In conflict with the vital reality of democratization in Eastern Asia, famous leaders of Eastern Europe's great 1989-1990 democratic revolution, such as Vaclav Havel, experienced their transition from despotism to democracy as a transition from Asia to Europe, with Asia standing for despotism and Europe for democracy. There seems to be a long and deep impact from the early modern era when Montesquieu contended that climate and geography inhibited liberty in the Sinic world and Hegel found Asians frozen beyond die reach of freedom. This perspective was rooted in an experience of European liberty sprouting from a medieval darkness in which fragile shoots of liberty were long threatened by despotic invaders from AsiaMongols, Ottomans, and Muslims.

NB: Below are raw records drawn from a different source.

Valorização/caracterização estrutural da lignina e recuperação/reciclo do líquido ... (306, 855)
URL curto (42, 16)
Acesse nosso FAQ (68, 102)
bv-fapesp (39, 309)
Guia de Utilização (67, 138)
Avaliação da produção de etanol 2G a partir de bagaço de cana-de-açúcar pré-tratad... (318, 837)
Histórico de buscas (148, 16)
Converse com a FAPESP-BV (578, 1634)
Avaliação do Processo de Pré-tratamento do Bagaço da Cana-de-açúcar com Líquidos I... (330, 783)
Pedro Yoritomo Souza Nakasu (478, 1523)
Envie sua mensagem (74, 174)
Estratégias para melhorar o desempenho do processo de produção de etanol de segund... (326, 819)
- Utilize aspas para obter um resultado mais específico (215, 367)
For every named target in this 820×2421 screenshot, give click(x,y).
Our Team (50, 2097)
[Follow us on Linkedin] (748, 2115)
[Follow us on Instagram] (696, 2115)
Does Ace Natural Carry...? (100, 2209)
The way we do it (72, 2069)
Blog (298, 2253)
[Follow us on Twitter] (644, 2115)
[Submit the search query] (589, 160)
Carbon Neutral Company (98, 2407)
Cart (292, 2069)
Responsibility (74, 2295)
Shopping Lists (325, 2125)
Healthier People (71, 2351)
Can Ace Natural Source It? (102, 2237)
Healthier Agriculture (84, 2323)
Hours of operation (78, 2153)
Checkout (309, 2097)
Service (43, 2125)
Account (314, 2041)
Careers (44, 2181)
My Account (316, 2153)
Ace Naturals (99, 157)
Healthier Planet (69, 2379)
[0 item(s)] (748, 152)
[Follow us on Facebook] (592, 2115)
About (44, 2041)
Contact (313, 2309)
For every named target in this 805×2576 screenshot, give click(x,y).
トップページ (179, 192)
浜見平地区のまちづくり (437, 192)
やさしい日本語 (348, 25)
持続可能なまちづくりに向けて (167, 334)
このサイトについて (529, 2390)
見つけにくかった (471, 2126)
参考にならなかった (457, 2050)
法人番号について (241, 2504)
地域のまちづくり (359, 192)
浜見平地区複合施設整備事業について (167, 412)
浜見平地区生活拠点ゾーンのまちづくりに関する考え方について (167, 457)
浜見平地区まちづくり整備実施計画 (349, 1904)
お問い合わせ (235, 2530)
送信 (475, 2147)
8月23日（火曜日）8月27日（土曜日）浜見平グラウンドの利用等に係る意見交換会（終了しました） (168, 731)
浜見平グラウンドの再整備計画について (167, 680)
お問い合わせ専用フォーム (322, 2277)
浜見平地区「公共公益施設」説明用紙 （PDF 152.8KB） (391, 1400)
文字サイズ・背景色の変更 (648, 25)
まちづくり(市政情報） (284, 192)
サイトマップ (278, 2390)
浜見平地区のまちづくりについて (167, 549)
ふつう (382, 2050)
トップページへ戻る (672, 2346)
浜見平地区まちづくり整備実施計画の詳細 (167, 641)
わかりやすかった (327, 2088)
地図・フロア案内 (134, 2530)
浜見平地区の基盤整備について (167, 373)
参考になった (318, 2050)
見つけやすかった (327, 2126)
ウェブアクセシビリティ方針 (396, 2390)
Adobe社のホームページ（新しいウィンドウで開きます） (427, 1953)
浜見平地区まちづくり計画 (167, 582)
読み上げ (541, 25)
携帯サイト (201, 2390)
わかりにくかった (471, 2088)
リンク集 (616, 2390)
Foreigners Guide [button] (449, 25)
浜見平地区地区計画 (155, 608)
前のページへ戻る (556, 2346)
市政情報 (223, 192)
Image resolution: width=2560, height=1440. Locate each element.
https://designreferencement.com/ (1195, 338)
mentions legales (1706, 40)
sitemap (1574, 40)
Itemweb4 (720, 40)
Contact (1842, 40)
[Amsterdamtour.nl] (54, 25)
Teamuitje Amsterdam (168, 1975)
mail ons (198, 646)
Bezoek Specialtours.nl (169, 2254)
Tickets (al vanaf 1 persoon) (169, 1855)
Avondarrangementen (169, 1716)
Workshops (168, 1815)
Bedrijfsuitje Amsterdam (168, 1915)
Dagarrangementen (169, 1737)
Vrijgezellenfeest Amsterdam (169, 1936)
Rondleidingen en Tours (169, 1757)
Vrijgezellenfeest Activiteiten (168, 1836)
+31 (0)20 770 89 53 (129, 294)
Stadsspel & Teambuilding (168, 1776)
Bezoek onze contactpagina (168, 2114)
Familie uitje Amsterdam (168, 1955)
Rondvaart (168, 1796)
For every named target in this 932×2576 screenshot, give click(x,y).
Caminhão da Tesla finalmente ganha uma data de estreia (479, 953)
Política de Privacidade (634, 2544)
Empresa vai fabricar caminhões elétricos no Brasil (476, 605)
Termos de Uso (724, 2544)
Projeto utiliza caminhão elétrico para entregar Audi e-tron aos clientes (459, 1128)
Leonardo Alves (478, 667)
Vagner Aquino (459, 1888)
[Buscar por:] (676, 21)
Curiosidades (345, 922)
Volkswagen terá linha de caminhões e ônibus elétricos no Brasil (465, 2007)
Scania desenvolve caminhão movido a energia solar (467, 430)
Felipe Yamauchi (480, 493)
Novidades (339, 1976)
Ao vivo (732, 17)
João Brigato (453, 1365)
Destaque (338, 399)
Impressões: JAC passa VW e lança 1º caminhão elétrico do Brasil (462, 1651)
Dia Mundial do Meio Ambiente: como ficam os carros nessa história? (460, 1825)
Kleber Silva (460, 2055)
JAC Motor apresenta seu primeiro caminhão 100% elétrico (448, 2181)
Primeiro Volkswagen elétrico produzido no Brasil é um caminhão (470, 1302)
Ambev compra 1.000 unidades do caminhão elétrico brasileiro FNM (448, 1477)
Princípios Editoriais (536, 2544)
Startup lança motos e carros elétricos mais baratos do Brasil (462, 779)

This categorical opposition of democratic Europe and despotic Asia was reinforced by imagining a West whose origin lay in an ancient and democratic Athens fighting to survive against Asian tyrants from Persia. Historical presuppositions linking Asia to despotism act as cultural blinders that keep westerners from focusing on the democratizing East Asian experience, from understanding democratization as a truly universal, human phenomenon. Historical cultural blinders may predispose westerners to believe that post-World War II Japan is not truly democratic despite its democratic political system.
Historically understandable Western preoccupations skew the Western perspective on democratization. With the institutionalization of democracy in the sixteenth century in the Dutch republic, a new political form began to confront despotism and inspire people globally. Republican institutions spread to England, America, and France over the next two centuries, followed by a series of failed attempts to consolidate transitions to democracy in former French, Spanish, and Portuguese colonies in Latin America and the Caribbean. Observers tried to make sense of the starkly different outcomes. Why did some nations fail to institutionalize political freedoms even though others succeeded?
Two explanations seemed most compelling. Both found that democracy had preconditions. One focused on the realm of values, the other on the socioeconomic realm. In these perspectives, without a solid democratic cultural heritage or a large middle-class socioeconomic foundation, the democratic political edifice that people attempted to erect would end up very shaky, and eventually come crashing down. Much illuminating scholarship ensued concerning democratic values and middle-class cum market domination as preconditions for democratic consolidation.
Given these presuppositions, Japan and the rest of East Asia are not readily treated as authentically democratic. In the 1980s, an American specialist on Japan concluded, "There is... one important test Japanese parliamentary democracy has not yet faced: the transfer of power between parties with different ideologies." The conventional wisdom is that Japan's harmony-oriented political culture may not be capable of real conflict as in Western democracies. Political culture, in this view, makes the West truly democratic, whereas, in Japan, one conservative party, the Liberal Democratic Party (LPD), simply stays in power perennially. So deep are these doubts about an Asian capacity for democracy that even the loss of power by the LDP at the start of the 1990s may change little at the level of presupposition and theory.